[Source records]
--

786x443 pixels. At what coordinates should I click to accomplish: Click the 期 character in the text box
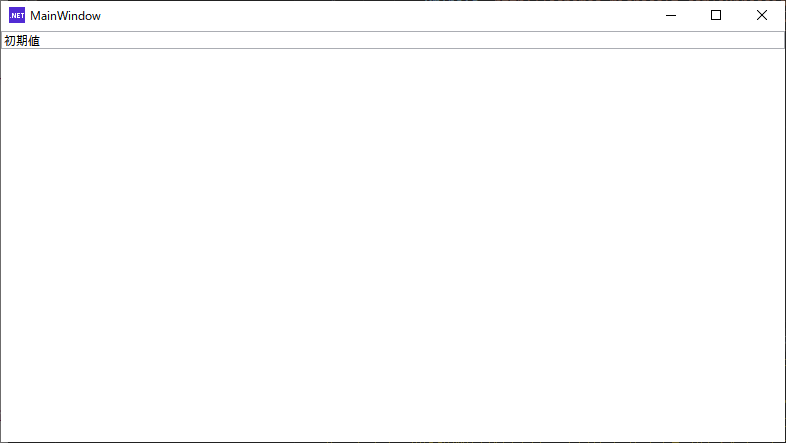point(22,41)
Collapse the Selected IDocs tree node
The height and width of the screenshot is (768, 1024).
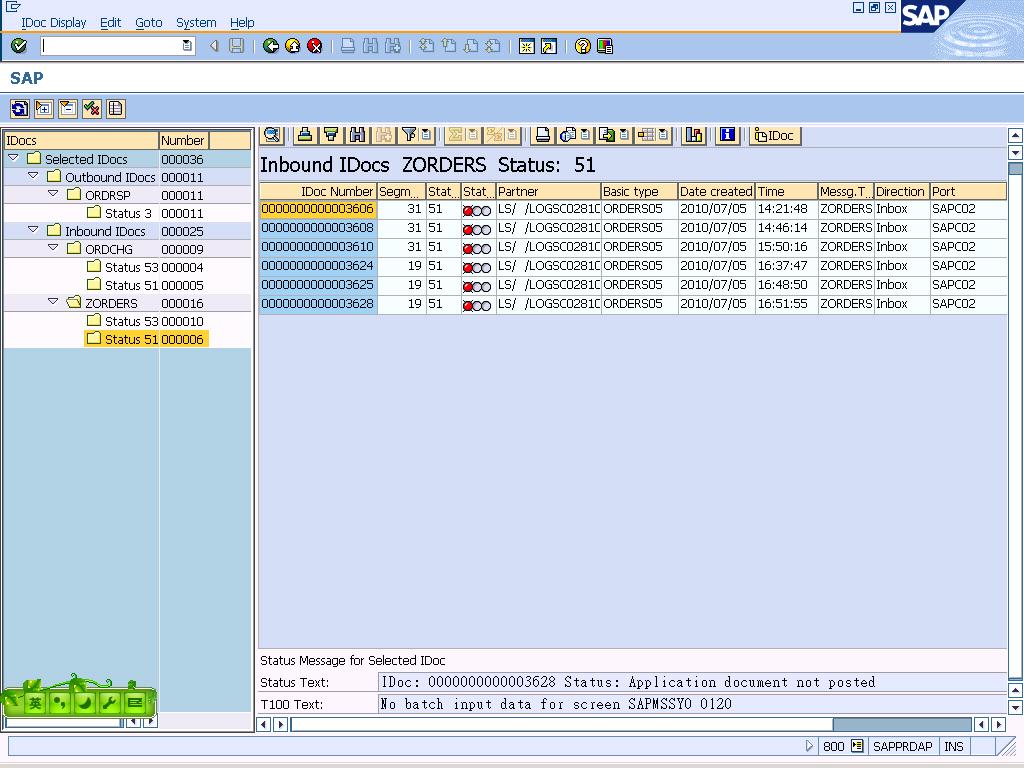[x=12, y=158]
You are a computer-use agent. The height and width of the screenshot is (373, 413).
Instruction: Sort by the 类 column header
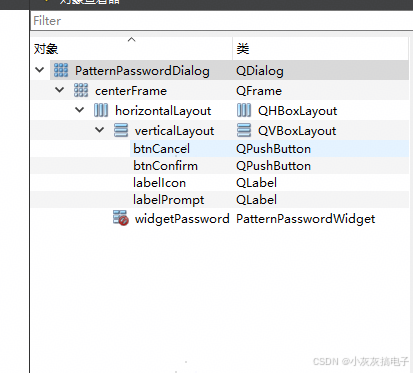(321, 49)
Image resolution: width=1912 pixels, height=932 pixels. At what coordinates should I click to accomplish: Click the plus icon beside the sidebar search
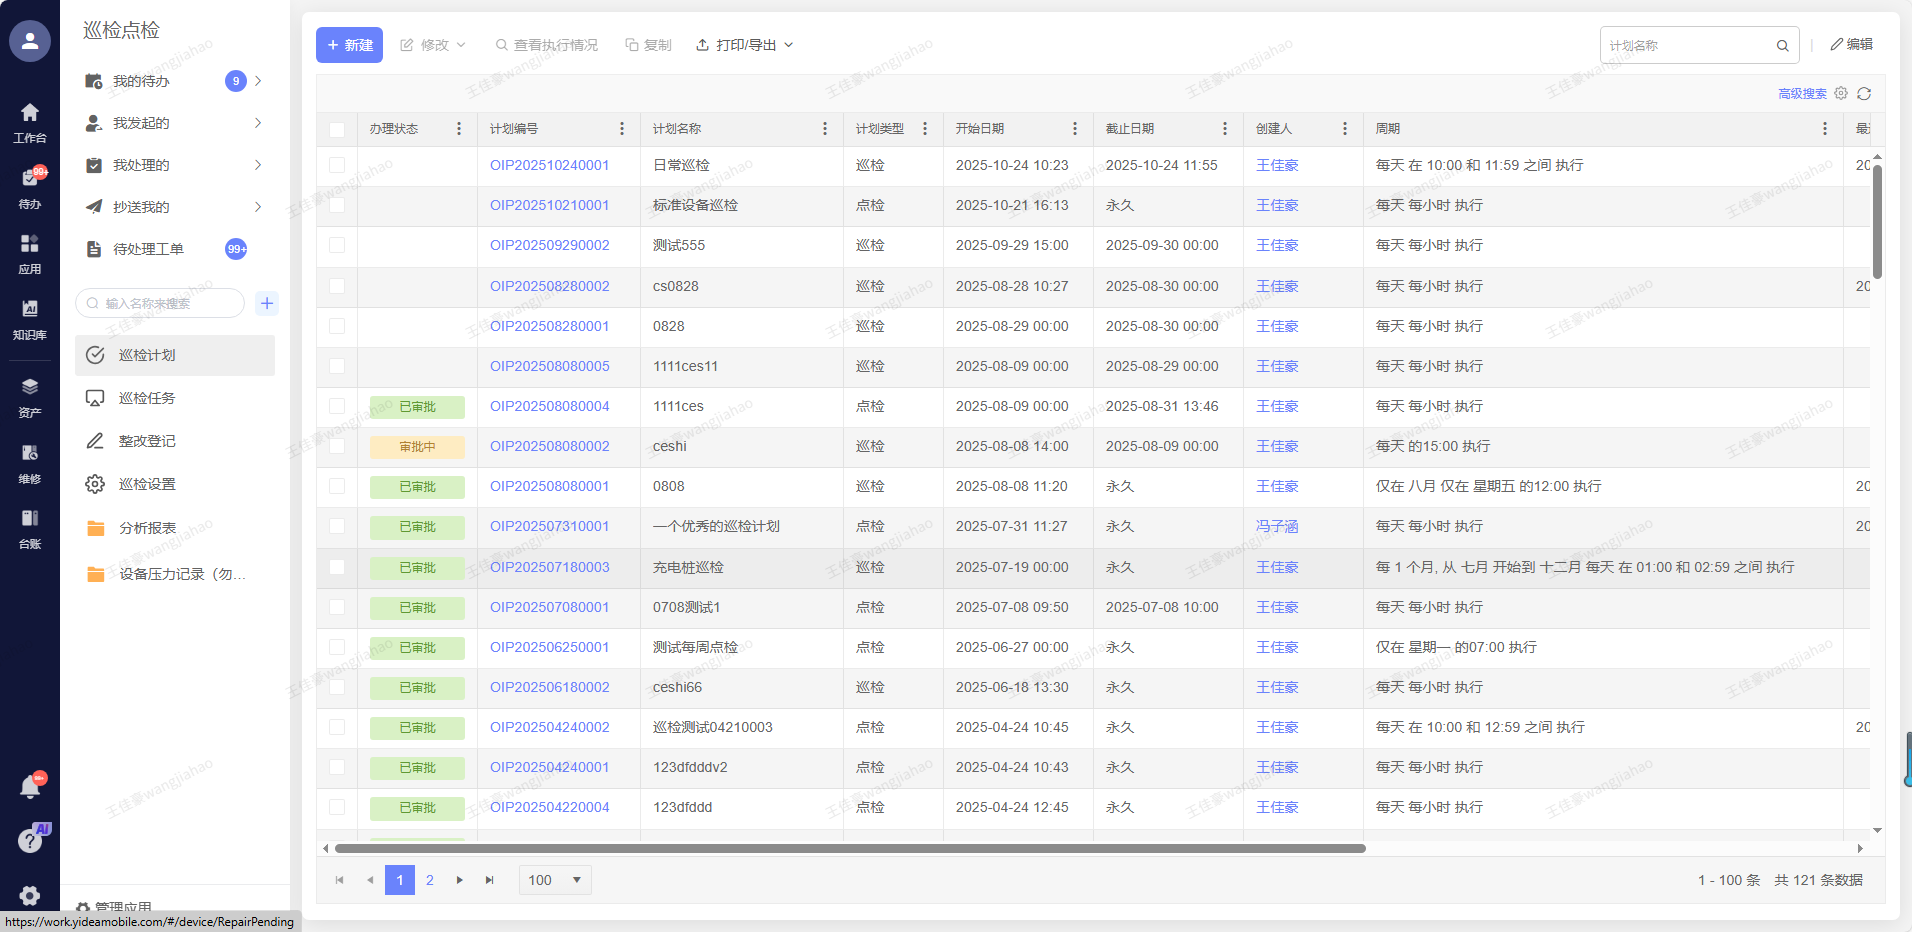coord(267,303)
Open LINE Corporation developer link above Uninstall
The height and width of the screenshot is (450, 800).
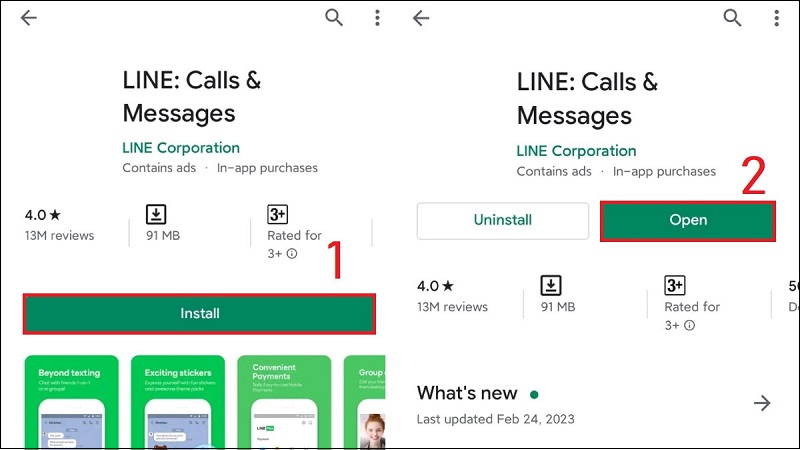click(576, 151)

--

> **Task to carry out**
Write out again the lines from the one with "Image resolution: width=1912" through the end of the records exactly, without any of the pictures.

> **Answer box**
Image resolution: width=1912 pixels, height=932 pixels. At what coordinates should I click to accomplish: Click the plus icon beside the sidebar search
coord(267,303)
Open LINE Corporation developer link above Uninstall
The height and width of the screenshot is (450, 800).
click(576, 151)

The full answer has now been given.